▸ Text section:
══════════
Friday, July 29, 2022

Sha-Kon-O-Hey

I was admiring the eponymous 'smoke' of the Smoky Mountains on a recent trip:

Naively, I was trying to figure out why the clouds being caught on the mountains here were so different.   However, I was confusing cause and effect.  These are not clouds of vapor coming down form the sky but rather clouds of vapor being released into the sky!

Later, while hiking, we noticed that the ground beneath certain pine trees was wet and that their leaves were all wet (while the surrounding trees and ground were not so).


Those pine tree (trees in general I suppose) are exhaling.  Along with good old invisible oxygen, they are exuding those tree scents and all kinds of organic compounds (VOC's (Volatile Organic Compounds)).

So, what we are seeing is not some kind of weather phenomenon, but rather the forest exhaling.  The 'smoke' is literally the breath of the world made manifest before our eyes! Thank you trees for using the sunlight to break those carbons off your inhaled carbon dioxide and throwing all that oxygen back into the atmosphere for us animals to inhale in turn.

Mistaking the effect for the cause again, KR - c'mon, you should know better!


P.S. the 'blue' of these blue ridge mountains is also due to light scattering from small, released molecules just like the atmosphere itself scatters light off of its own nitrogen to be blue. (The 'Smokies' are a subset of the Blue Ridge Mountains)

P.P.S. Shaconage (pronounced Sha-Kon-O-Hey)is the OG Cherokee name for the mountains. Way cooler name imo.



Moment of Bliss

 I love the serendipitous moments.  Especially the small ones.
══════════
▸ Task instructions: Continue the blog page on the Smoky Mountains haze, starting right after its final line, "Especially the small ones."

▸ Dataset section:
══════════
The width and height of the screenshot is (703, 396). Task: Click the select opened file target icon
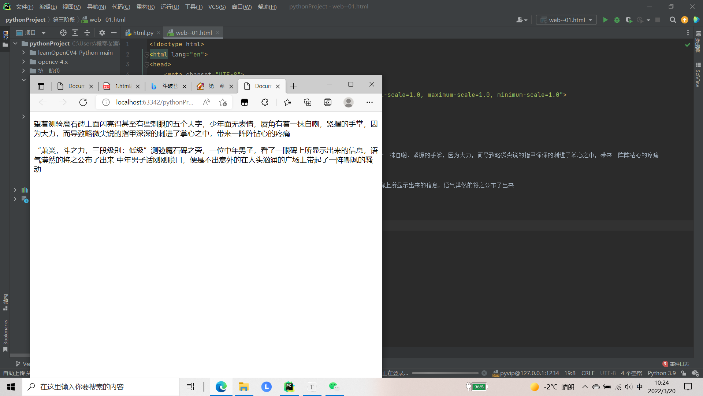[x=63, y=33]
══════════
▸ Exercise response:
Near our campsite that we had chosen sight unseen in a park we had never visited, I noticed a little path crossing a creek:


The bridge was a half-log with a wooden rail nailed on.  "What a nice place for a morning coffee" I thought to myself.

So, the next morning, I did:



Resonance, Caves, and Music

Exploring the Luray Caverns in Virginia when we came across this gem:


A 'stalacpipe' organ.

A Mr. Sprinkle spent 3 years in the 1950s picking out stalactites that had the requisite resonance frequency (Well, apparently he had to shave some of them down to get the pitch just right). He then attached a solenoid to strike them when signaled by the key on the 'organ' and a microphone to pick up the resulting sound to amplify on a speaker.


Now, when we hit the unit on standing waves and resonance in physics, I'll have another example to give my students!

Tuesday, July 5, 2022

A Different Kind of Poet

I was reading the fascinating story of one of this year's winner of the Fields Medal in Mathematics, June Huh, when I was struck by this reflective quote from him on his younger, lost self:

"I wanted to be someone who writes great poetry.  I didn't want to write great poetry."

I just had to stop reading and ponder that one.  That's a great one, right?  

He said this while reflecting on the fact that he dropped out of high school to concentrate on poetry full time. (there's a lesson in the meandering path life can take right there!)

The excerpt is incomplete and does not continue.